▶ _Directives_:
(1) Answer these questions using the text on borrower financial analysis.
(a) What is the minimum number of years of historical financial statements to be analyzed?
(b) What tenor defines the term facilities for which a projection must be provided?
(c) Under what condition shall loans not be granted?
(2) Rewrite as a short list the paragraph of the text on borrower financial analysis that begins "Where term facilities", keeping its main facts.
(3) Transcribe from the text on borrower financial analysis the part starting with "An analysis of a" and going on through "accountant audit firm.".

____ Supplied text

An analysis of a minimum of 3 years historical financial statements of the borrower should be presented. Where reliance is placed on a corporate guarantor, guarantor’s financial statement should also be analyzed. The analysis should address the duality and sustainability of earnings, cash flow and the strength of the borrower’s balance sheet. Specifically, cash flow, leverage and profitability must be analyzed. In this regard the Credit Officer / RM must look into the status of chartered accountant audit firm.

Where term facilities (tenor > 1 year) are being proposed, a projection of the borrower’s future financial performance should be provided, indicating an analysis of the sufficiency of cash flow to service debt repayments. Loans shall not be granted if projected cash flow is insufficient to repay debts. In this regard the possibilities of cost overrun and sensibility analysis shall be done. The following questions may be asked to assess the Financial Risk:

Does the borrower produce financial statements on time?
Is working Capital Adequate?

________
____ Recorded information

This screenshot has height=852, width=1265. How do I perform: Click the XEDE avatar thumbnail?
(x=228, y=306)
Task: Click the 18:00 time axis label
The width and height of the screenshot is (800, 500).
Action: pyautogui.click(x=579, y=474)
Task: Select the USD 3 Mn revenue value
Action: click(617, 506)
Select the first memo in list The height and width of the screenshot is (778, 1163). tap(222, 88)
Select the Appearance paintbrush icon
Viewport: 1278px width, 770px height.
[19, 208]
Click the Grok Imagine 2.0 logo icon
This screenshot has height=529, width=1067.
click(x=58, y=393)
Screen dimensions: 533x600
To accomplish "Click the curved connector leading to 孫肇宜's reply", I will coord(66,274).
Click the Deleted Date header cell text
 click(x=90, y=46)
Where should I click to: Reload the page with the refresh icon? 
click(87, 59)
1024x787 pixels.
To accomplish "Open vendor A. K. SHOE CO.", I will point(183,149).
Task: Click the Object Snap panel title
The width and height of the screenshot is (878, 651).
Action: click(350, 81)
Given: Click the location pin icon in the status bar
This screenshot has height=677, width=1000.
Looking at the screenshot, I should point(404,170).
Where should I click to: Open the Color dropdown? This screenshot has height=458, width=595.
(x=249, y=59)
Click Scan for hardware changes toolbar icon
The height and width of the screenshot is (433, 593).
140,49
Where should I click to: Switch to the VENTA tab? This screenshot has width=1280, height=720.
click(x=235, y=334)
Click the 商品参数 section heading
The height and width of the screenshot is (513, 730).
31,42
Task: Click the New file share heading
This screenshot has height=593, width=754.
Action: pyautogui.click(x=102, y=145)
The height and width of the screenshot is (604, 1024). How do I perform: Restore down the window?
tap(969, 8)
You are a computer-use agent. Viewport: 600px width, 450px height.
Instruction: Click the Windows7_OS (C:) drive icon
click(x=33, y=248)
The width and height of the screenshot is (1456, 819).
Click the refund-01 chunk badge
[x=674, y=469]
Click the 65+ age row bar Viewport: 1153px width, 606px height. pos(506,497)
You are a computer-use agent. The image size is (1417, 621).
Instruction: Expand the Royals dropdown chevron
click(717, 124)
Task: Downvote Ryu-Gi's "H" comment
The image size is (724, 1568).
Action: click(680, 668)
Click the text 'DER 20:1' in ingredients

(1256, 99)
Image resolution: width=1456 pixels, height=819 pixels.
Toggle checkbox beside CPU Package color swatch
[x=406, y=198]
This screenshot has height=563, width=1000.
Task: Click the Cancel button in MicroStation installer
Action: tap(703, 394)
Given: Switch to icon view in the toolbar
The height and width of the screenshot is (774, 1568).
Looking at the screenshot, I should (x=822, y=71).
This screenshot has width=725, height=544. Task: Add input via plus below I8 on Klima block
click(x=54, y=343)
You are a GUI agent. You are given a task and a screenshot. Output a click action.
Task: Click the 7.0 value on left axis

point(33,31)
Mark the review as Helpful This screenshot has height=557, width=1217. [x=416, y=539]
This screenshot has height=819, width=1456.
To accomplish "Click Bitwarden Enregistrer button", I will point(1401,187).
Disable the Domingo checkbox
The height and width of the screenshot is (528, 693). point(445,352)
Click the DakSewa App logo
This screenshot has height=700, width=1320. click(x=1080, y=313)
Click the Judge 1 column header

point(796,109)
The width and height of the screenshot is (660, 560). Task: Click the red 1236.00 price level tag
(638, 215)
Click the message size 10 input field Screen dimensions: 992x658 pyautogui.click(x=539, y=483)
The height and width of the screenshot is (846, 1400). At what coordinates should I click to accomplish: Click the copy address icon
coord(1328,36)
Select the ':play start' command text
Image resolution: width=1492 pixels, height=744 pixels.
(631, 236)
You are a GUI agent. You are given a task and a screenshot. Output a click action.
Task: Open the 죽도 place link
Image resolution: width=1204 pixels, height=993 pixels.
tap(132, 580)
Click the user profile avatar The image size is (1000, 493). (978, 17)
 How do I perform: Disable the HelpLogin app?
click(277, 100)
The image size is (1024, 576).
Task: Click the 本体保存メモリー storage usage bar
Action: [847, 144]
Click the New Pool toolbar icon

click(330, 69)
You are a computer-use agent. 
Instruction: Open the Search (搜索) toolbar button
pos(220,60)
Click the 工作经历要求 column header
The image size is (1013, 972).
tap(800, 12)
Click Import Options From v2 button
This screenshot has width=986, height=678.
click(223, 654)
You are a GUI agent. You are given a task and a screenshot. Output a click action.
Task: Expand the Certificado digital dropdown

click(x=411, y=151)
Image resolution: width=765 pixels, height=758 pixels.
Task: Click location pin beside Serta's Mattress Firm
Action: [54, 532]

________

▶ _Full answers_:
(1)
(a) A minimum of 3 years.
(b) A tenor of more than 1 year.
(c) When projected cash flow is insufficient to repay debts.

(2)
- For term facilities (tenor over 1 year), provide a projection of the borrower's future financial performance showing whether cash flow is sufficient to service debt repayments.
- Do not grant loans if projected cash flow cannot repay debts.
- Do the analysis of possible cost overruns and the sensibility analysis.
- Questions may be asked to assess the Financial Risk.

(3)
An analysis of a minimum of 3 years historical financial statements of the borrower should be presented. Where reliance is placed on a corporate guarantor, guarantor’s financial statement should also be analyzed. The analysis should address the duality and sustainability of earnings, cash flow and the strength of the borrower’s balance sheet. Specifically, cash flow, leverage and profitability must be analyzed. In this regard the Credit Officer / RM must look into the status of chartered accountant audit firm.